Janos Zempleni, Willa Cather Professor of molecular nutrition, leads one of the 14 teams receiving a Phase 2 prize in the National Institutes of Health’s Targeted Genome Editor Delivery (TARGETED) Challenge. It is a three-phase competition with prizes totaling $6 million; Zempleni and Jiantao Guo, professor of chemistry, were among the 30 winners in Phase 1.

Zempleni’s second-round win, which comes with a $250,000 prize, places Nebraska among a group of prestigious national research institutions and enables the team to compete in the initiative’s third phase. The team’s success showcases the potential for major breakthroughs at the intersection of biomedical science and agriculture.

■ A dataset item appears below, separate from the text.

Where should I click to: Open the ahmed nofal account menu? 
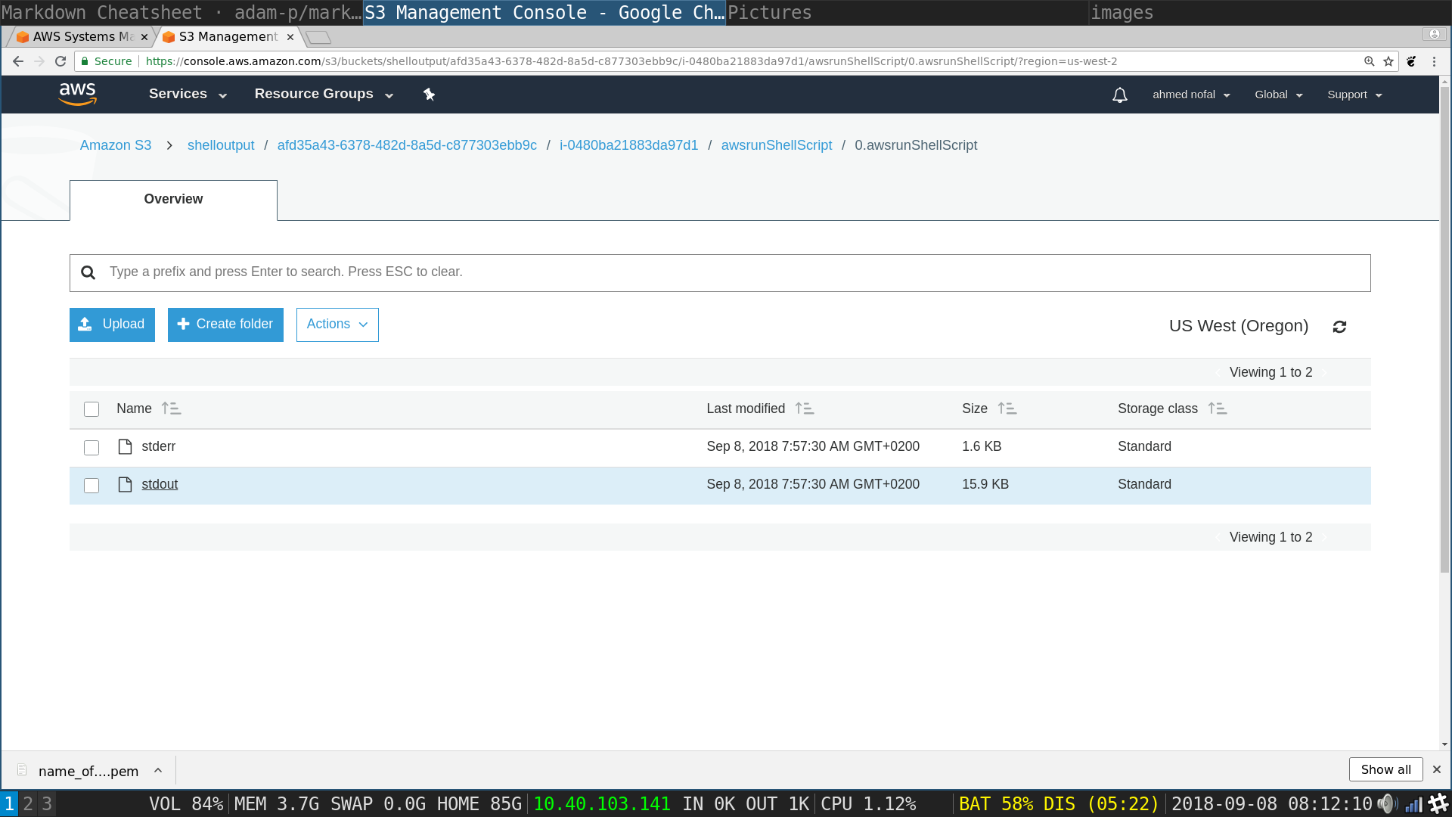(1191, 95)
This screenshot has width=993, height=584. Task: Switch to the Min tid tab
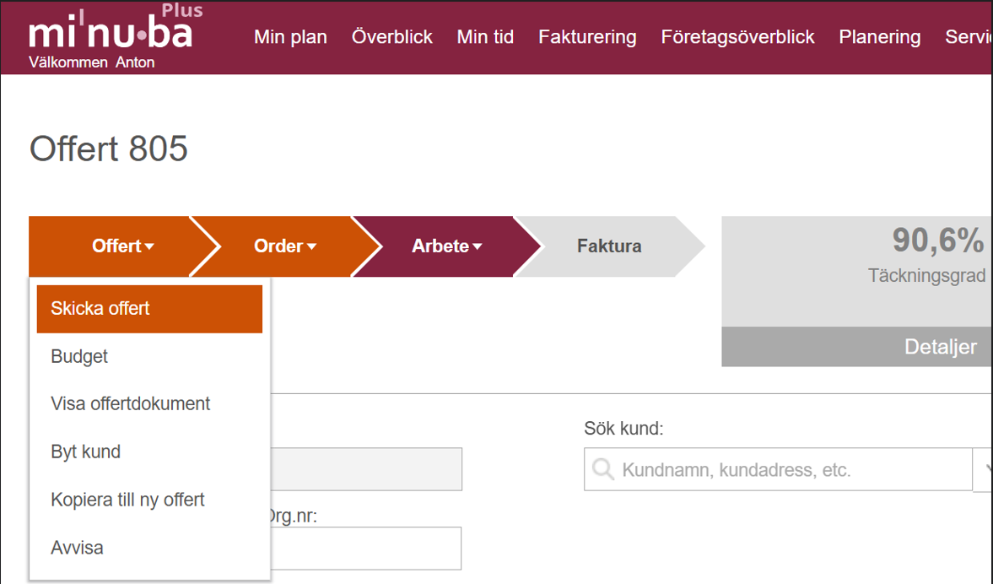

“I’m so happy to be announced as a winner in Phase 2; it was very competitive and not an easy thing to achieve,” Zempleni said. “To be part of this elite group highlights Nebraska’s capacity for cutting-edge research and shows that an agriculture-driven state can still do biomedical research.”

In addition to Zempleni, the team includes Guo and Leila Strickland, a researcher based in Durham, North Carolina.

With the award, Zempleni’s team will advance work on “designer milk exosomes,” which are natural nanoparticles from milk that can be loaded with various types of cargo, including therapeutics, plasmids or, in the case of the TARGETED Challenge, gene editors capable of deleting, repairing or replacing disease-causing DNA. When certain peptides — short amino acid chains — are attached to these designer exosomes, they can transport gene editing technology to the precise tissues and organs associated with a given disease. This capability would overcome one of the most significant hurdles to current gene therapy treatments: the inability to guarantee that a critical mass of gene editors will reach the intended cells.

In Zempleni’s approach, the three peptides work in concert to fortify the exosomes’ survivability and ensure they reach their intended destination. With first-round funding, Zempleni demonstrated the technology’s flexibility by successfully targeting exosome delivery to the heart, pancreas and brain. Now, with Phase 2 funding, he will show scalability. Large-scale production, he said, is a built-in advantage to his approach, as milk contains approximately 1014 exosomes per milliliter.

“The beauty is we can take the exosomes out of cow’s milk,” Zempleni said. “We have an unlimited supply of the vehicle, we just have to modify it by attaching our synthetically made peptides. In theory, we could deliver these exosomes in large quantities tomorrow.” 

The funding will also enable Zempleni to hire two additional researchers — senior research assistants, postdoctoral researchers or students — to work on the project, highlighting how university research drives the recruitment and retention of talent to Nebraska, fueling the state’s economy.

Phase 3 of the TARGETED Challenge is divided into two stages. In Phase 3a, research teams will demonstrate that their technology is ready for large animal testing. Groups that successfully complete this portion of the work will receive additional prize funding and advance to Phase 3b, where their technologies will undergo independent testing and validation in large animal models. The top-performing approaches in Phase 3b will receive up to $625,000.

The challenge is expected to conclude in 2027 with the announcement of the final winners, who will demonstrate that their technology successfully delivers genome-editing tools to target tissues. The challenge is funded through the NIH Common Fund’s Somatic Cell Genome Editing program. 

Zempleni is a nationally recognized expert in milk exosomes and has made significant headway in showing their commercial potential. Earlier this year, he and Guo launched a startup company, Minovacca, which aims to bring to market designer milk exosomes that can deliver therapeutics, gene editing tools, plasmids and more to targeted locations in the human body. NUtech Ventures, the university’s nonprofit commercialization affiliate, has filed a patent for the technology that includes major markets outside the United States, and plans to file a second soon.   

Zempleni’s work related to the TARGETED Challenge builds on his milk exosome research supported by a U.S. Department of Agriculture-National Institute of Food and Agriculture grant through the Agriculture and Food Research Initiative Nanotechnology A1511 program. The use of designer milk exosomes for treating rare diseases is currently being tested in research sponsored by the SynGAP Research Fund and the Foundation for Prader-Willi Research.